• Reading passage
Arrow-right Camera
The Spokesman-Review Newspaper
Spokane, Washington  Est. May 19, 1883

To add drama and sophistication to a room, try painting the ceiling

By Hannah Selinger Washington Post

My husband and I are moving to a house with a complicated room, a room that requires a vision. We had selected a color for the space in question, a den-like, narrow family room with a feature fireplace: Benjamin Moore’s Bavarian Forest, a deep shade in the blue-green family.

But the line that determined what was ceiling and what was wall was uncertain, my painter pointed out, which was why he suggested it. “I think you paint the ceilings,” he said.

I imagined the room swathed in deep green, from the trim to the brick fireplace to, yes, the ceilings. He was right. I told him to do it. Extending color to the ceiling can add visual interest, texture and sophistication to a room without much effort. Here’s why you should try it and how to implement it in your own home.

Sophistication on a budget

Although homeowners have many choices when it comes to adding interest to the ceiling, not all of them are equal. Tray, coffered and beamed ceilings, for instance, change the feel of a room, but they come at a cost, says Arianna Cesa, associate manager of color marketing and development at Benjamin Moore.

“Painting your ceiling is the most budget-friendly upgrade if you are looking to add a design element to your ceiling,” she says. “It can absolutely change the look and feel of a space.”

• Data provided
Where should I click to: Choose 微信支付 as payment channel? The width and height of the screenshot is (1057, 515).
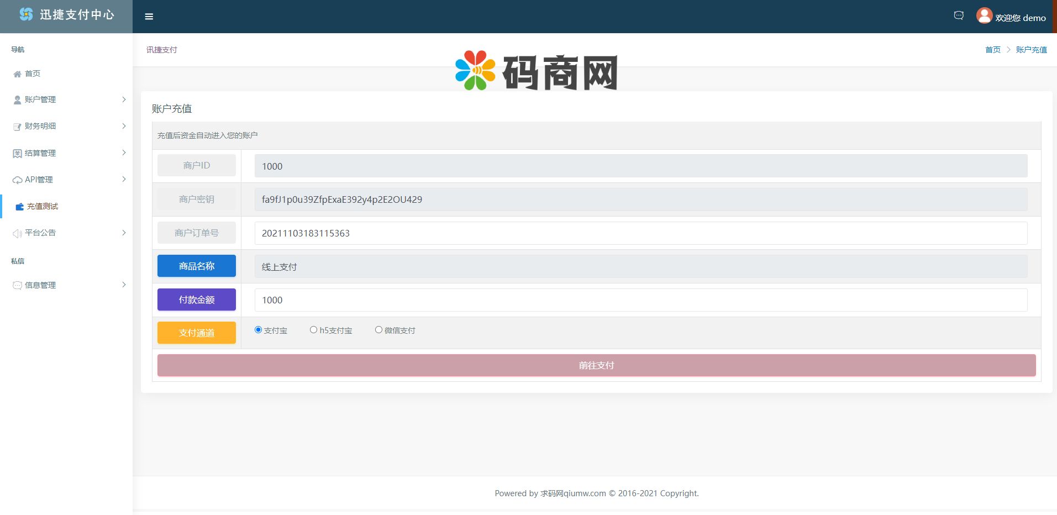pos(378,330)
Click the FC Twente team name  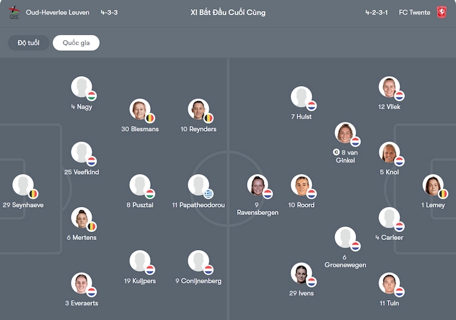(x=414, y=12)
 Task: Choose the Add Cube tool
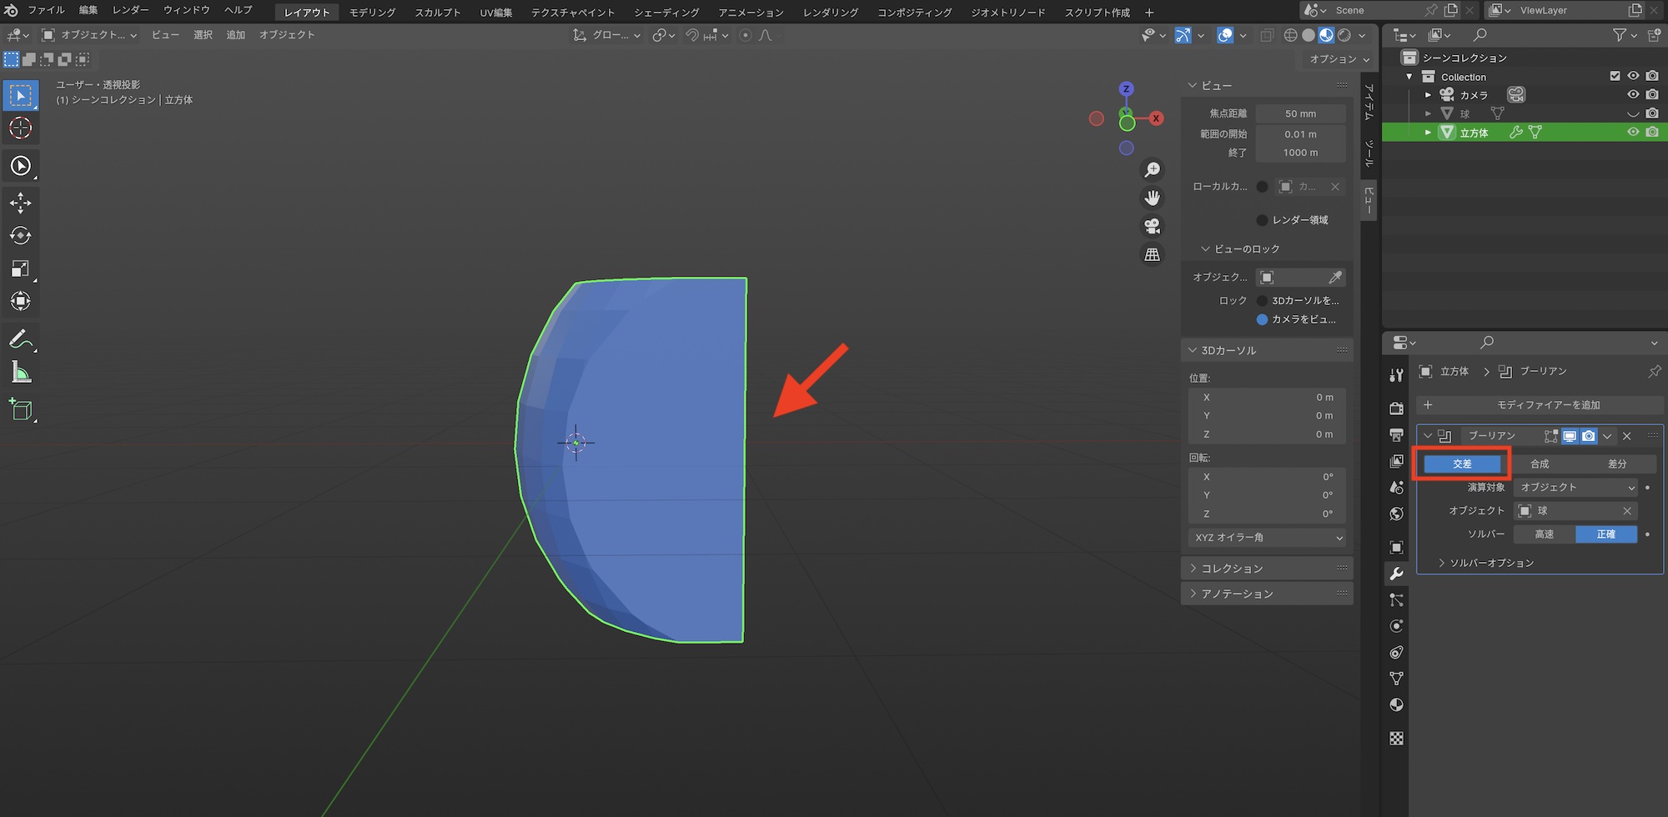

• Directions
Could you repeat the part of the ceiling-painting article that opens with the words "Although homeowners have" and closes with "at Benjamin Moore.", switching "homeowners" to "renters"?

• Output for this exercise
Although renters have many choices when it comes to adding interest to the ceiling, not all of them are equal. Tray, coffered and beamed ceilings, for instance, change the feel of a room, but they come at a cost, says Arianna Cesa, associate manager of color marketing and development at Benjamin Moore.